--- Task prompt ---
The answer should contain all of the data, retyped without any alteration.

--- Data shown ---
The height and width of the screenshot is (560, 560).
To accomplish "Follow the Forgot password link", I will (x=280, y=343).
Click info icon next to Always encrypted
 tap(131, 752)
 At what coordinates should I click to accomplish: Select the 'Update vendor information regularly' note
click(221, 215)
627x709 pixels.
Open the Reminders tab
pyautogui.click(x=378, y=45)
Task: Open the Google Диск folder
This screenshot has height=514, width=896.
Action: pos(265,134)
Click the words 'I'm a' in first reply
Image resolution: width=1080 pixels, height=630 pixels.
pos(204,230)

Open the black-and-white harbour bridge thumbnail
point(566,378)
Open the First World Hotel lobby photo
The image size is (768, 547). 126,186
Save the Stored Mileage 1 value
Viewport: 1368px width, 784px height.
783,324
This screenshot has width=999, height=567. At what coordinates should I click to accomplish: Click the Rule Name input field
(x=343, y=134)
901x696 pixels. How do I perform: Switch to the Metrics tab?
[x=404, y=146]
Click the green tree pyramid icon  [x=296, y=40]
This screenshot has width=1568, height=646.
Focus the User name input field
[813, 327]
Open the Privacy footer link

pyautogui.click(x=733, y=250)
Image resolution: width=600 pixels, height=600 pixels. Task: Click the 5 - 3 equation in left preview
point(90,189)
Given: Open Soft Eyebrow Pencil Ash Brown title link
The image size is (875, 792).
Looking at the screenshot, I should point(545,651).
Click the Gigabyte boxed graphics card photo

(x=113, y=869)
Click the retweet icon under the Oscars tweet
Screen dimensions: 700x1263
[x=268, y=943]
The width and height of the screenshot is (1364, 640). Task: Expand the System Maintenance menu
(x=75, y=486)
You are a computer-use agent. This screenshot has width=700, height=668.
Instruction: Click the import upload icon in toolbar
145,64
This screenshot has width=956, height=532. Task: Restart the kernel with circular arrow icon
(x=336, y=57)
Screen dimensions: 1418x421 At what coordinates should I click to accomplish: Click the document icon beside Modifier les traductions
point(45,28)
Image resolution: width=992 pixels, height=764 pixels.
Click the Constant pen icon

--- Written reply ---
The height and width of the screenshot is (560, 560).
To accomplish "Follow the Forgot password link", I will (x=280, y=343).
Click info icon next to Always encrypted
 tap(131, 752)
 At what coordinates should I click to accomplish: Select the 'Update vendor information regularly' note
click(221, 215)
627x709 pixels.
Open the Reminders tab
pyautogui.click(x=378, y=45)
Task: Open the Google Диск folder
This screenshot has height=514, width=896.
Action: pos(265,134)
Click the words 'I'm a' in first reply
Image resolution: width=1080 pixels, height=630 pixels.
pos(204,230)

Open the black-and-white harbour bridge thumbnail
point(566,378)
Open the First World Hotel lobby photo
The image size is (768, 547). 126,186
Save the Stored Mileage 1 value
Viewport: 1368px width, 784px height.
783,324
This screenshot has width=999, height=567. At what coordinates should I click to accomplish: Click the Rule Name input field
(x=343, y=134)
901x696 pixels. How do I perform: Switch to the Metrics tab?
[x=404, y=146]
Click the green tree pyramid icon  [x=296, y=40]
This screenshot has width=1568, height=646.
Focus the User name input field
[813, 327]
Open the Privacy footer link

pyautogui.click(x=733, y=250)
Image resolution: width=600 pixels, height=600 pixels. Task: Click the 5 - 3 equation in left preview
point(90,189)
Given: Open Soft Eyebrow Pencil Ash Brown title link
The image size is (875, 792).
Looking at the screenshot, I should point(545,651).
Click the Gigabyte boxed graphics card photo

(x=113, y=869)
Click the retweet icon under the Oscars tweet
Screen dimensions: 700x1263
[x=268, y=943]
The width and height of the screenshot is (1364, 640). Task: Expand the System Maintenance menu
(x=75, y=486)
You are a computer-use agent. This screenshot has width=700, height=668.
Instruction: Click the import upload icon in toolbar
145,64
This screenshot has width=956, height=532. Task: Restart the kernel with circular arrow icon
(x=336, y=57)
Screen dimensions: 1418x421 At what coordinates should I click to accomplish: Click the document icon beside Modifier les traductions
point(45,28)
Image resolution: width=992 pixels, height=764 pixels.
Click the Constant pen icon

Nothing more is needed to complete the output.